The money will include direct payments to farmers, including dairy farmers.
It’s unclear exactly how Vermont dairy farmers will benefit, since most of the details of the program aren’t available yet. The U.S. Department of Agriculture will likely release them sometime around Labor Day.
“We know the current system’s not working, and we’re looking for a solution,” Vermont Deputy Secretary of Agriculture, Food & Markets Alyson Eastman said. “That solution needs to come at a national level; it’s not something we can do statewide or regionally.”
Eastman is glad the aid package will also include federal efforts to develop new export markets.
“We know that there’s continued work that needs to be done to make sure that we can ensure a stable price and market for their products,” she said.

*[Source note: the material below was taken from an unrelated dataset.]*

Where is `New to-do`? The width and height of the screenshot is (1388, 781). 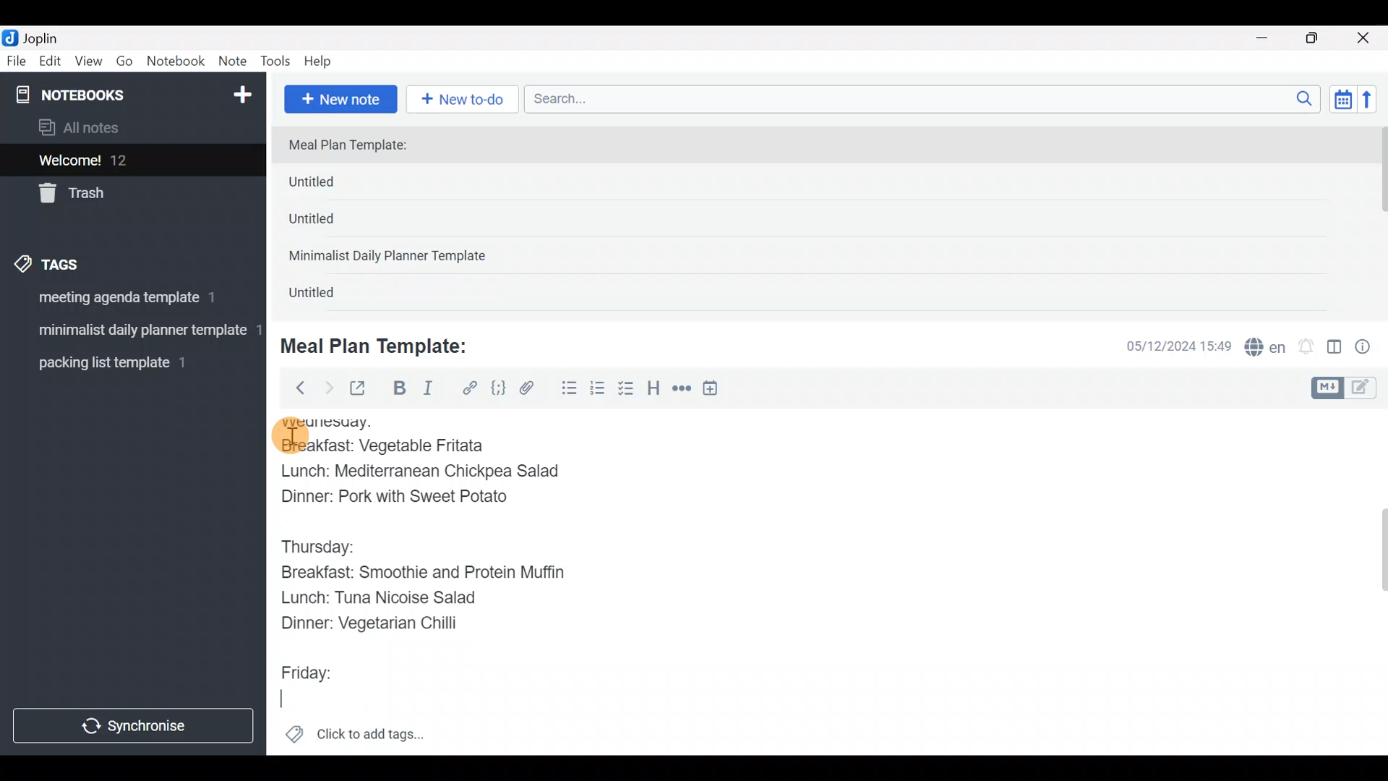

President Trump’s tariffs on imported steel and aluminum have led to retaliation, and it’s not just a drop in the bucket. Countries like Canada, Mexico and China have placed mark-ups on Vermont agricultural products. China, in particular, now has tariffs on Vermont cheese and powdered milk.
Eastman says one of the benefits of living in a small state is relatively easy access to lawmakers like Sen. Patrick Leahy and Sen. Peter Welch, as well as Rep. Peter Welch. All three are Democrats.
Eastman said dairy cooperatives and producers will gather in August in Albany “to talk about what the future is of dairy and, perhaps, what we can do with pricing.”